▸ **Short exercise**: Please reproduce, word for word, the part of the records below that opens with the line containing "This screenshot has height=1080, width=1920. What" and closes with the line containing "coordinates (896, 159).", including both of those lines.

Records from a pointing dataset
------

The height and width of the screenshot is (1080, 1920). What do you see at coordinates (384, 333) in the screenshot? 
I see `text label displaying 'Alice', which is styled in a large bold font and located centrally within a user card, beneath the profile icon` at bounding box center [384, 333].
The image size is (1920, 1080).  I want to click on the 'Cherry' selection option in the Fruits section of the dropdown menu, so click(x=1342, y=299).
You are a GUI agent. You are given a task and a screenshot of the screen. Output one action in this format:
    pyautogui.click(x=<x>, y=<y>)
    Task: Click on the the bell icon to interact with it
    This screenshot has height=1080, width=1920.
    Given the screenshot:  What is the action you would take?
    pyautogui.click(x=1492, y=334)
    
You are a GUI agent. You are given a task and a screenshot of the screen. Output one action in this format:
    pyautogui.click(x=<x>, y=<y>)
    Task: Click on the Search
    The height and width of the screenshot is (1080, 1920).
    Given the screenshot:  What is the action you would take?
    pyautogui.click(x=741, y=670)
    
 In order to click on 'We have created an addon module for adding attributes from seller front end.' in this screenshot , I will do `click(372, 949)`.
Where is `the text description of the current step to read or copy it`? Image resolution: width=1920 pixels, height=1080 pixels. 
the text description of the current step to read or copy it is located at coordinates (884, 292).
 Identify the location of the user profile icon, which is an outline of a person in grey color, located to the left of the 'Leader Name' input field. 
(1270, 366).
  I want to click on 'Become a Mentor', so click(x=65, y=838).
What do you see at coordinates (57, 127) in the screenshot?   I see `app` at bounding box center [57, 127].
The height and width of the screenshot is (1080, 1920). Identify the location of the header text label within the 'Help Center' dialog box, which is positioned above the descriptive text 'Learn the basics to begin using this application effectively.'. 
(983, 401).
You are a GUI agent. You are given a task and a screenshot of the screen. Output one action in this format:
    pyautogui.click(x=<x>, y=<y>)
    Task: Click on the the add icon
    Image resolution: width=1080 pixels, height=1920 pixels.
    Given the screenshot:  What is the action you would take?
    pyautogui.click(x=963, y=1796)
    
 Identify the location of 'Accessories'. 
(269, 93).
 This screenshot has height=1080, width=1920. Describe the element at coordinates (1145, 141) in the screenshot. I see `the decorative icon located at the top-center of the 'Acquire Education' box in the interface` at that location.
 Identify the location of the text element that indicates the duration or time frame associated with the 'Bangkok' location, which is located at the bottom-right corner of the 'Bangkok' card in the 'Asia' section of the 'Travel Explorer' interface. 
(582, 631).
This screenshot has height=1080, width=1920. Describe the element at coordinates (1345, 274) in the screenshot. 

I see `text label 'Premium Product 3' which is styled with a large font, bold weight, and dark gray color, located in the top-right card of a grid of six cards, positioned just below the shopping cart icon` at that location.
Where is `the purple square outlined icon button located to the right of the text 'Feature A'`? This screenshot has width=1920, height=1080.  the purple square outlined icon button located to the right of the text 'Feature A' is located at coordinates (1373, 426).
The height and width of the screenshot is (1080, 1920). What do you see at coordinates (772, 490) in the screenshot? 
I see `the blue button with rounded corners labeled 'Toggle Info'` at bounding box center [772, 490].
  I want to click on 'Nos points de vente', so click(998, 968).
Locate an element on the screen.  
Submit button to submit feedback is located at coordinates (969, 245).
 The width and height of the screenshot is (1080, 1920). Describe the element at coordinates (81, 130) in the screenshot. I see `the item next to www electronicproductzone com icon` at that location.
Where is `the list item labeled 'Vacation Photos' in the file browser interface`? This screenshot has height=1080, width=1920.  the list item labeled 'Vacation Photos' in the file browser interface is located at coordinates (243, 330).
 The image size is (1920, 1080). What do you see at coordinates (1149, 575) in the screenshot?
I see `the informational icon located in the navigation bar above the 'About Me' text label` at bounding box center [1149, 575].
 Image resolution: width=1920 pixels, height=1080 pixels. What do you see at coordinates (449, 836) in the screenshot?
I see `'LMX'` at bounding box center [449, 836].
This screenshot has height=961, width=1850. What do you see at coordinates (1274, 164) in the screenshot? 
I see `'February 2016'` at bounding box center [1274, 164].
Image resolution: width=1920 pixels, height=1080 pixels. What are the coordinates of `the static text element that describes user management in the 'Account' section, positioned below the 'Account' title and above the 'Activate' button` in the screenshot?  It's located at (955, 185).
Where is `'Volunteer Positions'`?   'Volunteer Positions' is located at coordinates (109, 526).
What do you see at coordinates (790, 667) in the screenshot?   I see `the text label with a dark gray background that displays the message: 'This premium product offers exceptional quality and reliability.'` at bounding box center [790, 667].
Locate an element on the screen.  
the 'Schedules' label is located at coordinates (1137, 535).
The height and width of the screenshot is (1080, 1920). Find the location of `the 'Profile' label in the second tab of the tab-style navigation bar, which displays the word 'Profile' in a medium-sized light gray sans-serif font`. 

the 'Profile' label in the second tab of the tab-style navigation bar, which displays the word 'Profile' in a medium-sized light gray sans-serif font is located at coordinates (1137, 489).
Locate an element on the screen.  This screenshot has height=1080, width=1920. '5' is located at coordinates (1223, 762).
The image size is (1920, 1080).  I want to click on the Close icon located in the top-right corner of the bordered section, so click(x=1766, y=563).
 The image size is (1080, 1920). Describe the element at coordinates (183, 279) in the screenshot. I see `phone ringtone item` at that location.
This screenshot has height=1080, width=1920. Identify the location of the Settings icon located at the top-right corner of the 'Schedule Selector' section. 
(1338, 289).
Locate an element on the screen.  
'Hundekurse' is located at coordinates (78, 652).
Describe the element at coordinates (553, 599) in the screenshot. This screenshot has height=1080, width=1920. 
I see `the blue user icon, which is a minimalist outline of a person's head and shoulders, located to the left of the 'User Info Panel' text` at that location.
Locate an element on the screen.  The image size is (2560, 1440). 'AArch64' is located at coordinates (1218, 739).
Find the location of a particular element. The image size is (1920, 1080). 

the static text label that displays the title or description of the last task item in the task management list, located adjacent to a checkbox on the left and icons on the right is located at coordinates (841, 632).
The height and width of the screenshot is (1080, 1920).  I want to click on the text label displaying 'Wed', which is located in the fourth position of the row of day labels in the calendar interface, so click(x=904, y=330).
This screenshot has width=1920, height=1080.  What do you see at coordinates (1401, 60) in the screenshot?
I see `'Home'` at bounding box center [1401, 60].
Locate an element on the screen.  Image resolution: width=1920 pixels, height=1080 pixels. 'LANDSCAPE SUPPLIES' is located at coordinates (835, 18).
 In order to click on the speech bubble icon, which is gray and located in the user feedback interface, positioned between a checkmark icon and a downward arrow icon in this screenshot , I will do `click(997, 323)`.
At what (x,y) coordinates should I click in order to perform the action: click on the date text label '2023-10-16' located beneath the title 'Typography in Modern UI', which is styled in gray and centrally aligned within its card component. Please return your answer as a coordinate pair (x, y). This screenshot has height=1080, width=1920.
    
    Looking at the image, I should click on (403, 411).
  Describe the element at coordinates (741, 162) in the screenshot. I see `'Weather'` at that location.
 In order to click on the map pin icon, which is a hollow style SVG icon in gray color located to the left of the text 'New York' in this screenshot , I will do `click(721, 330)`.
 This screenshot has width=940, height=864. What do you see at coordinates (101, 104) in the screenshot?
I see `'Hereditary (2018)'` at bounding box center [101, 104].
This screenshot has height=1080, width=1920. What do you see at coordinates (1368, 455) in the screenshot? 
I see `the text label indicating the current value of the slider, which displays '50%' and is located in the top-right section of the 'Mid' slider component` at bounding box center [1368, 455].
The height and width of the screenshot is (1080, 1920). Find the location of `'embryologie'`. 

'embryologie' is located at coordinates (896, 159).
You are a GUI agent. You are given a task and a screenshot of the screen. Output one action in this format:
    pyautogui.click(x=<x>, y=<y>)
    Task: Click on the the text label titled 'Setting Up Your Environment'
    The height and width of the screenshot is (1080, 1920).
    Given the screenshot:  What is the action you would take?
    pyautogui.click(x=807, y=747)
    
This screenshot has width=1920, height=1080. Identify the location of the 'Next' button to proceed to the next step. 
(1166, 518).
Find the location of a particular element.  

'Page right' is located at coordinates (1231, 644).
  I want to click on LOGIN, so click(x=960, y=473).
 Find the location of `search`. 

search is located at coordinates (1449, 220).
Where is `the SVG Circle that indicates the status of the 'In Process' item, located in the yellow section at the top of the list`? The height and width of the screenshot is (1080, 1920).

------

▸ **The output**:
This screenshot has height=1080, width=1920. What do you see at coordinates (1368, 455) in the screenshot? 
I see `the text label indicating the current value of the slider, which displays '50%' and is located in the top-right section of the 'Mid' slider component` at bounding box center [1368, 455].
The height and width of the screenshot is (1080, 1920). Find the location of `'embryologie'`. 

'embryologie' is located at coordinates (896, 159).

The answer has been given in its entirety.